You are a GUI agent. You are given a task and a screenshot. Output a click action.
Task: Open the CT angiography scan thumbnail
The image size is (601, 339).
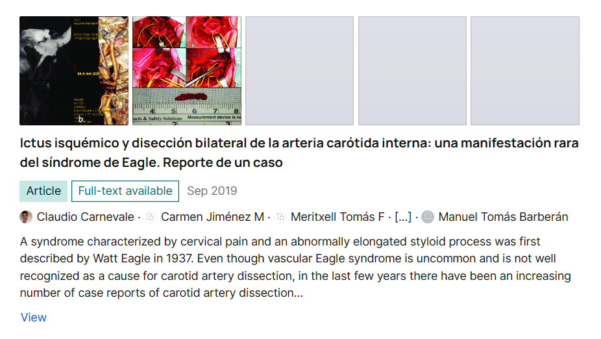[73, 71]
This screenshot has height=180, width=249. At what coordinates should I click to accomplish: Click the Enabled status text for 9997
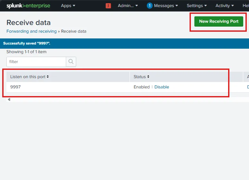click(141, 87)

■ **Task instructions**: Please print every record exactly as written, without the pictures.

■ **Result**:
You are a GUI agent. You are given a task and a screenshot. Output a click action.
Task: Open the CT angiography scan thumbnail
The image size is (601, 339).
[73, 71]
This screenshot has height=180, width=249. At what coordinates should I click to accomplish: Click the Enabled status text for 9997
click(141, 87)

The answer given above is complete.